_Task to complete_
The entries below contain a stretch that opens with the line containing "Screen dimensions: 1500x1000" and closes with the line containing "Where should I"; set down that stretch exactly, both ends included, and nothing else.

_Task input_

-- -- --

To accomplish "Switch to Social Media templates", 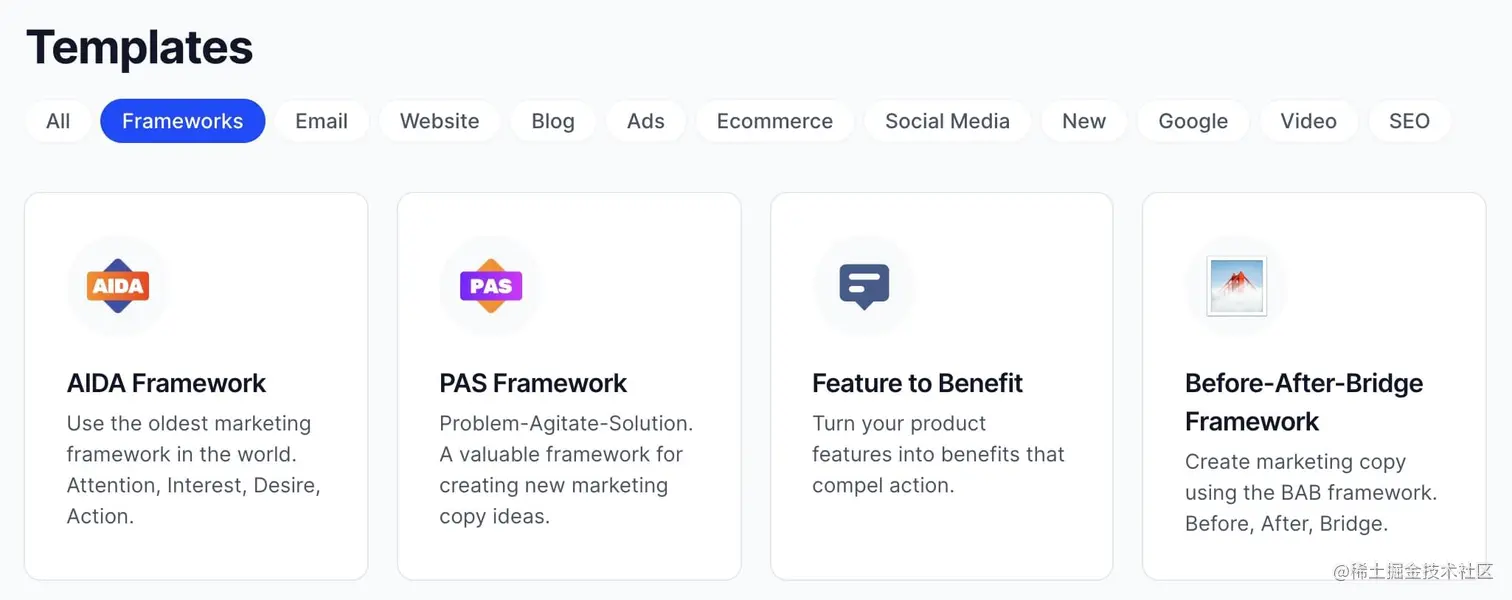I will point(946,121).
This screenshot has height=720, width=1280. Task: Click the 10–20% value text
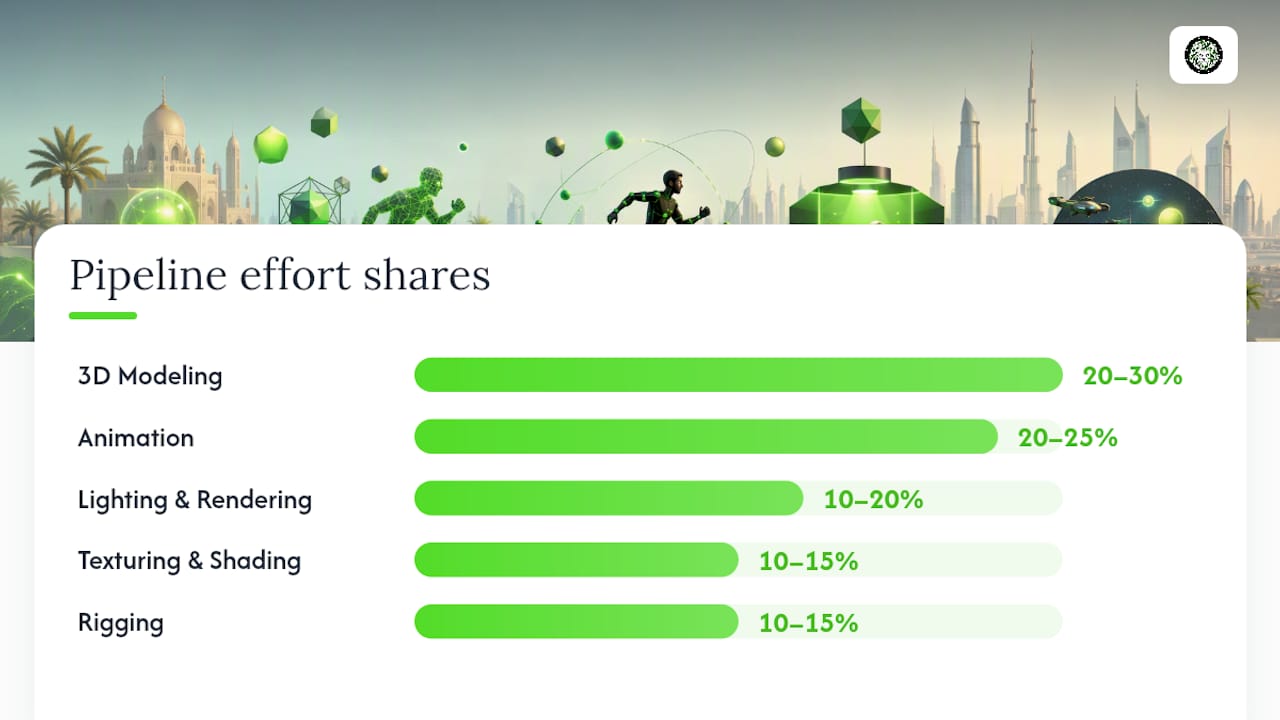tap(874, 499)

-- -- --

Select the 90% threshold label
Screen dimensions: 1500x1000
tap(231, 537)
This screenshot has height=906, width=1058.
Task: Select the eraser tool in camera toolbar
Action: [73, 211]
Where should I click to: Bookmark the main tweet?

-- -- --

_Solution for this exercise_
Screen dimensions: 1500x1000
tap(231, 537)
This screenshot has height=906, width=1058.
Task: Select the eraser tool in camera toolbar
Action: [73, 211]
Where should I click to: Bookmark the main tweet?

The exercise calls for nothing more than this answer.